Tarefas escritas ::
[A] No trecho sobre a Rádio Sociedade, que prédio a RS e a ABC ocuparam entre 1924 e 1928?
[B] Reescreva a parte do trecho sobre a Rádio Sociedade que começa em "Figura 2. Diretores" e vai até "(Reprodução)", substituindo "Diretores" por "Fundadores".
[C] Prossiga com o trecho sobre a Rádio Sociedade a partir da última frase mostrada.

Trecho citado ::
────────

Figura 2. Diretores e sócios da Rádio Sociedade (Da esquerda para a direita, sentados): Carlos Guinle, enrique Morize e Luiz Betim Paes Leme; (em pé) Dulcídio Pereira, Francisco Lafayette, Roquette-Pinto, Demócrito Seabra, Mario de Souza, Costa Lima e Nestor Serra
(Reprodução)

 

No início, a ABC e a RS fizeram uma luta exitosa e mais geral, junto ao governo federal, para a liberação do uso (emissão e recepção) da “telefonia sem fio – TSF” ou “radiotelefonia”, como era denominada a transmissão radiofônica. Acabaram com a anacrônica “licença” para a instalação de receptores. Tiveram também que enfrentar muitas dificuldades para o uso de uma tecnologia que era a mais avançada da época. A primeira emissora de rádio do mundo surgira três anos antes nos Estados Unidos. Tinham que aprender fazendo, inventando soluções a cada passo para as dificuldades técnicas e para o conteúdo dos programas. Por muitos anos, a RS (a PRA-2) foi a emissora mais potente da América do Sul. Entre 1924 e 1928, a RS e a ABC ocuparam o “Pavilhão Tchecoslovaco”, construído para o Centenário da Independência do Brasil, na Avenida das Nações (Figura 3). Após a derrubada do prédio, a Rádio Sociedade se transferiu para a rua da Carioca e a ABC permaneceu sem sede fixa por muitos anos.

────────

Dados fornecidos ::
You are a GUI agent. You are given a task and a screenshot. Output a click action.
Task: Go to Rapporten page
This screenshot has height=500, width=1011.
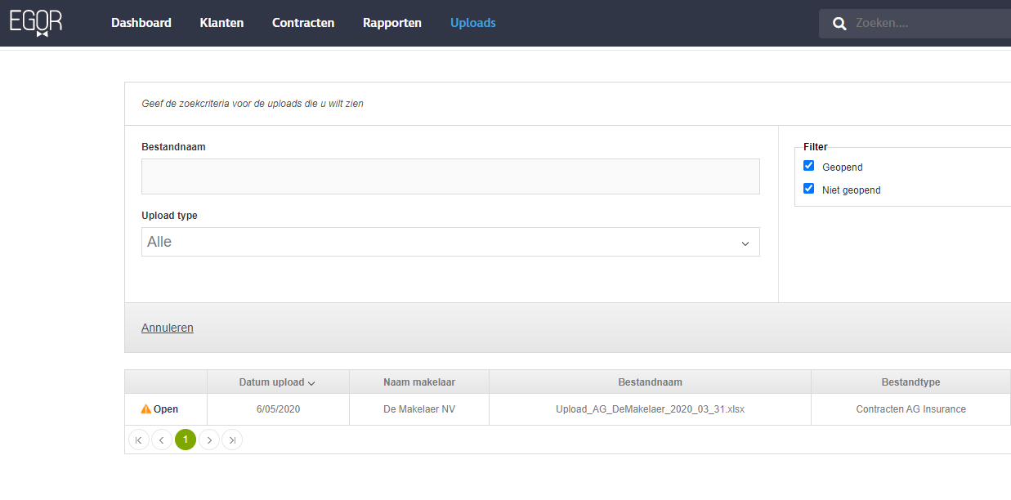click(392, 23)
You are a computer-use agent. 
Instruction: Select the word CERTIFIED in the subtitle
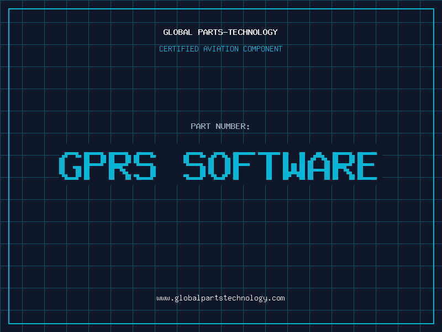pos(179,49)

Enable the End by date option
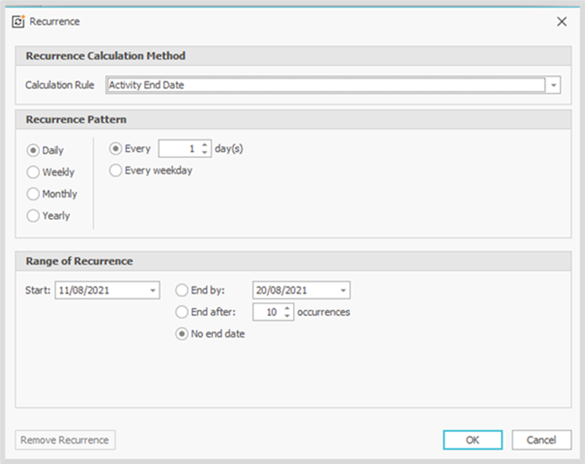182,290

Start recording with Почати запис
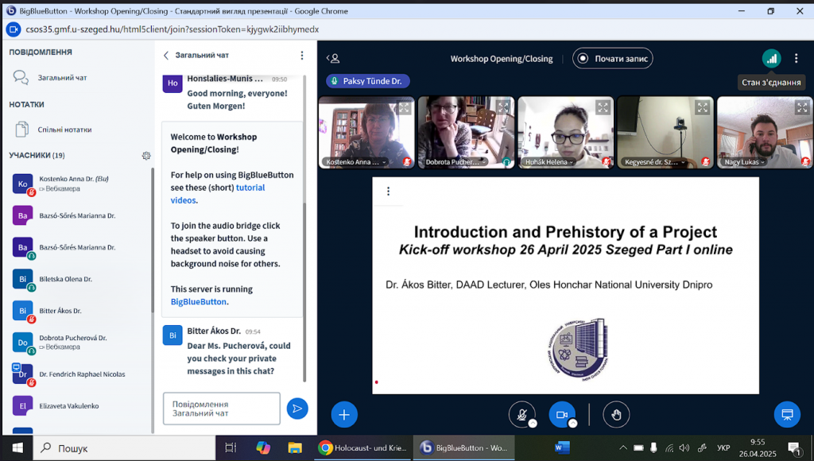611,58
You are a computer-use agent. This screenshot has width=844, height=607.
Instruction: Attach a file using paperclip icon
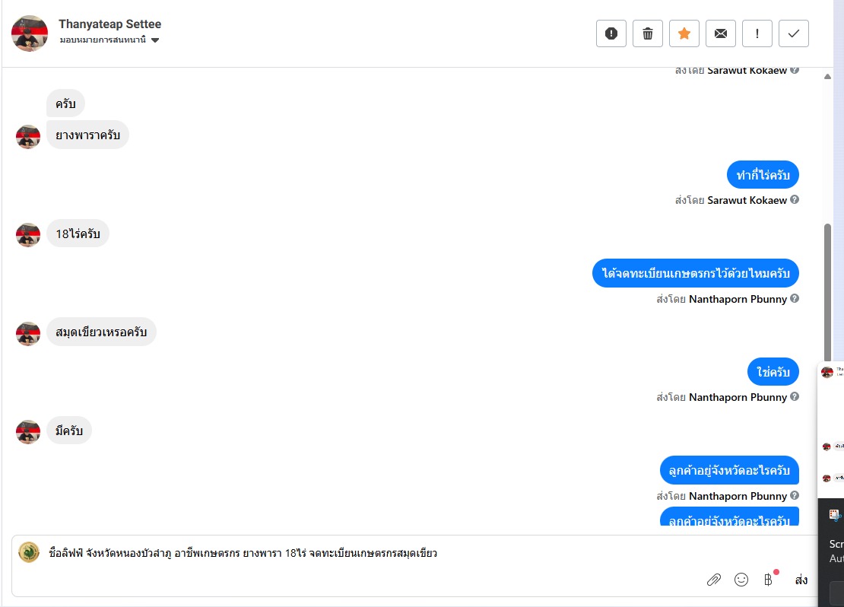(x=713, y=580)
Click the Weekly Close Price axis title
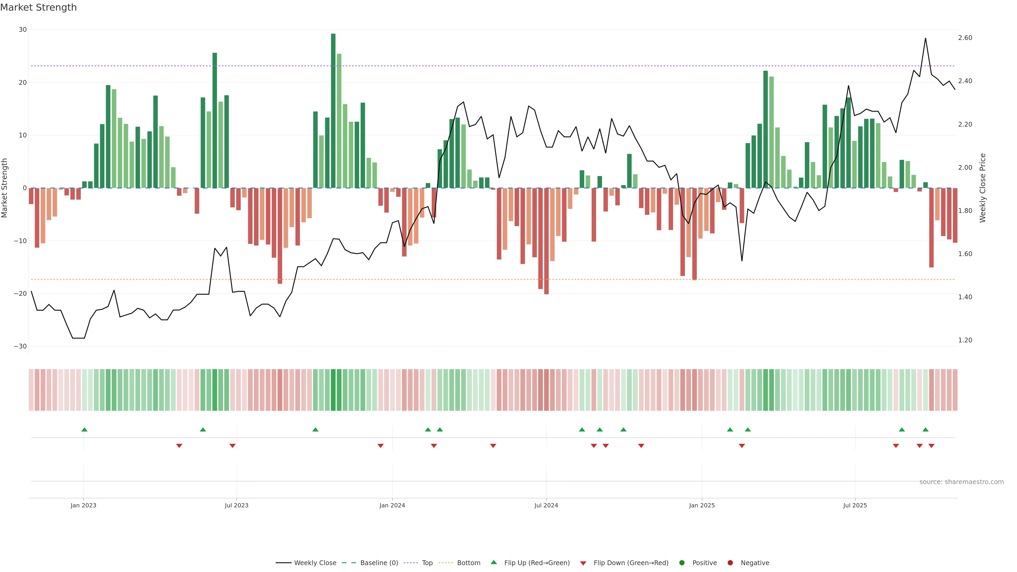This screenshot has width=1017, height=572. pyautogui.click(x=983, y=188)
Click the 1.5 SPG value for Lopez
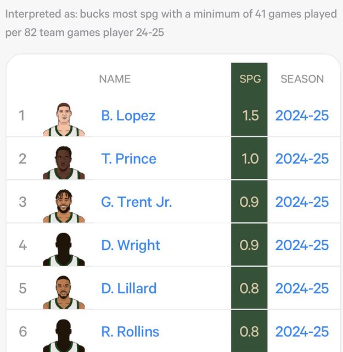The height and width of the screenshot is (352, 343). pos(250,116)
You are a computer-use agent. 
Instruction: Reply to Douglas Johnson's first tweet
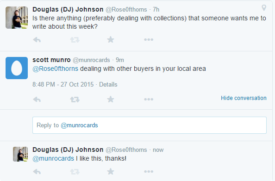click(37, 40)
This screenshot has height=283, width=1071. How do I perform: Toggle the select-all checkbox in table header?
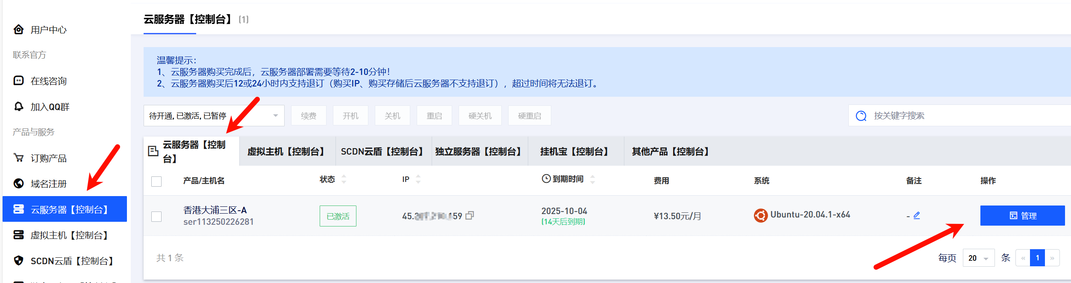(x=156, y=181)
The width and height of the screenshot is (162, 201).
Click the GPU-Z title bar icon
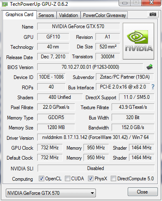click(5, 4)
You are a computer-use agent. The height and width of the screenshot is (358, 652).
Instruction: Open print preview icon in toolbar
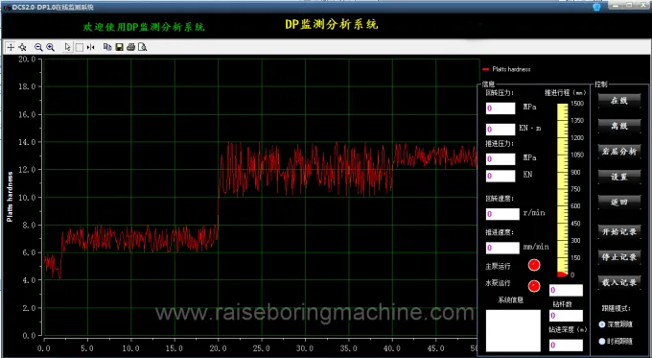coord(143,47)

────────

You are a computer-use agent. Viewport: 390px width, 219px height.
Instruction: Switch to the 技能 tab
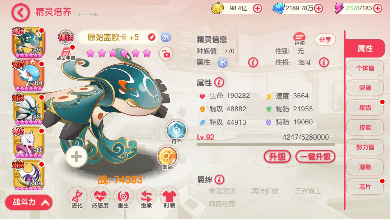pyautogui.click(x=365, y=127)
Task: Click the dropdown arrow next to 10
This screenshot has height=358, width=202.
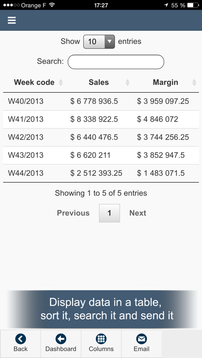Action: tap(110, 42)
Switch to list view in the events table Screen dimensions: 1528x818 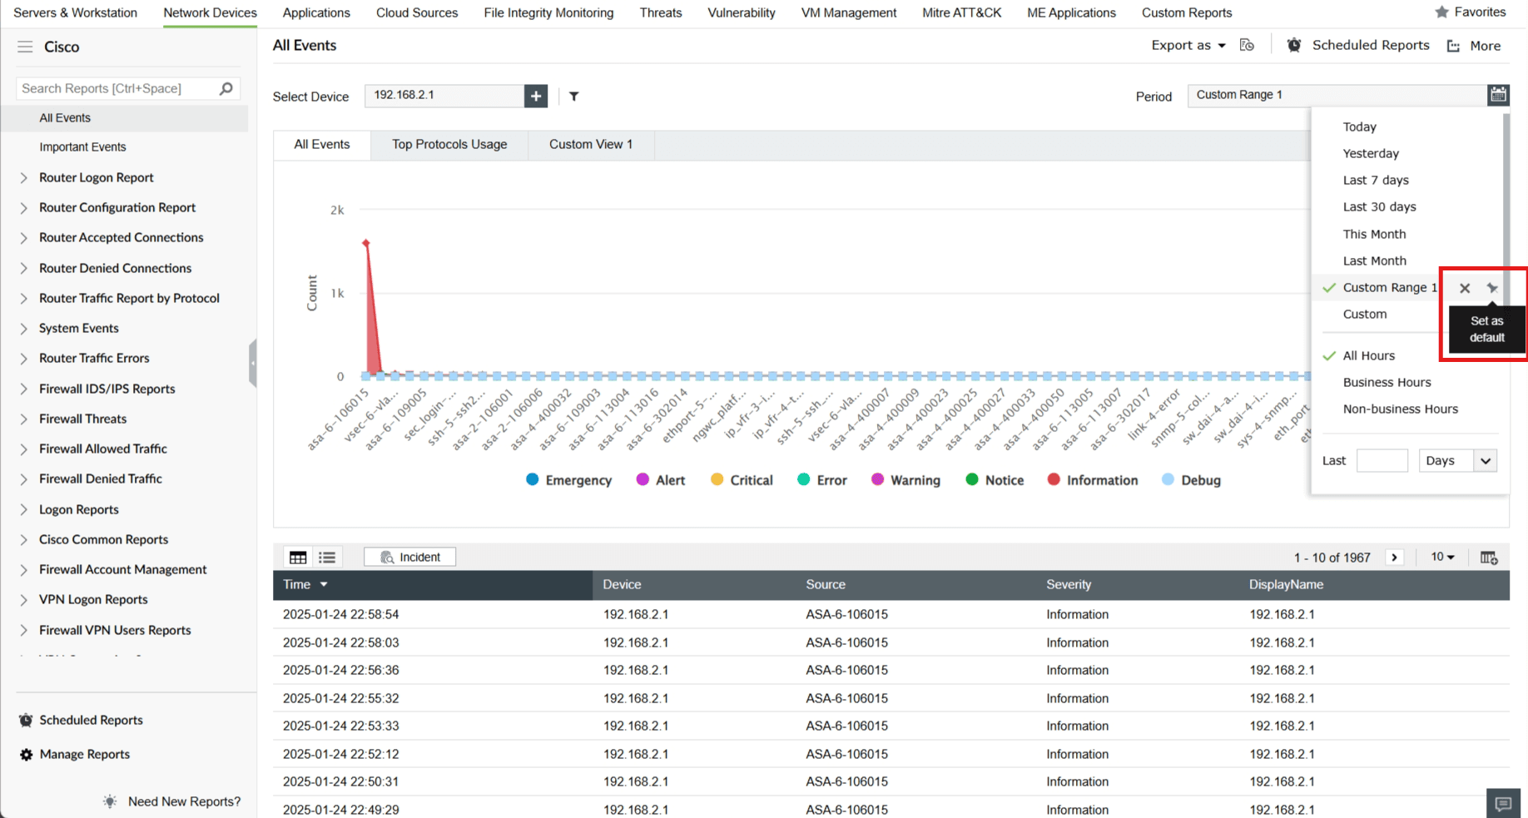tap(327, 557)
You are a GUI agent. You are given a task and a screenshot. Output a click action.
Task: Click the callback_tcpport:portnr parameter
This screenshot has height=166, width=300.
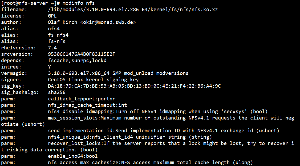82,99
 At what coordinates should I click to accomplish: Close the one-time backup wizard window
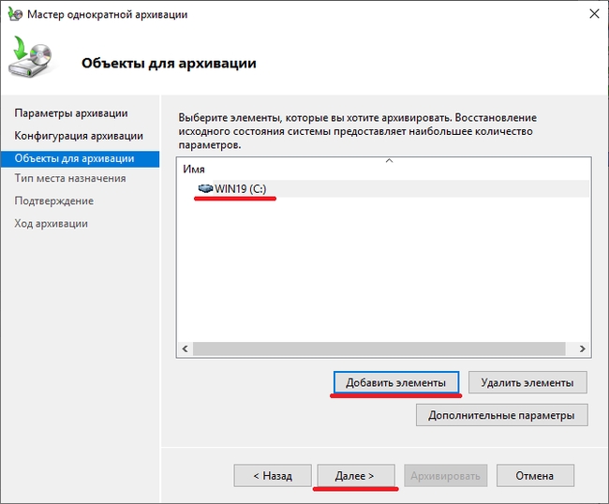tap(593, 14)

────────

Respostas das tarefas ::
[A] O "Pavilhão Tchecoslovaco", construído para o Centenário da Independência do Brasil, na Avenida das Nações.

[B]
Figura 2. Fundadores e sócios da Rádio Sociedade (Da esquerda para a direita, sentados): Carlos Guinle, enrique Morize e Luiz Betim Paes Leme; (em pé) Dulcídio Pereira, Francisco Lafayette, Roquette-Pinto, Demócrito Seabra, Mario de Souza, Costa Lima e Nestor Serra
(Reprodução)

[C]
Figura 3. Pavilhão Tchecoslovaco
(Reprodução)

 

Roquette-Pinto era o apresentador do noticiário da RS, que lia e comentava de viva voz, após uma leitura dos jornais do dia, nos quais assinalava a lápis os pontos principais. Aulas e palestras foram transmitidas pela RS sobre temas variados de ciência e cultura, feitas por cientistas e professores de instituições como o Museu Nacional, a Escola Politécnica e o Instituto de Manguinhos. Exemplos: Química (Mário Saraiva e Custódio José da Silva); Física (Francisco Venâncio Filho); História Natural (Mello Leitão); Botânica (Alberto Sampaio); Higiene (Sebastião Barroso); História do Ouro, (João Ribeiro e Ferdinando Laboriau); Como Nascem os Rios (Othon Leonardos); Marés (Mauricio Joppert); além de aulas de Literatura, Inglês, História, etc. Não foram encontrados registros sonoros desses programas, mas é curioso especular como os ouvintes, com receptores galena e muitos problemas de sintonia e de qualidade sonora, conseguiam acompanhar programas radiofônicos de física, química, geologia, etc.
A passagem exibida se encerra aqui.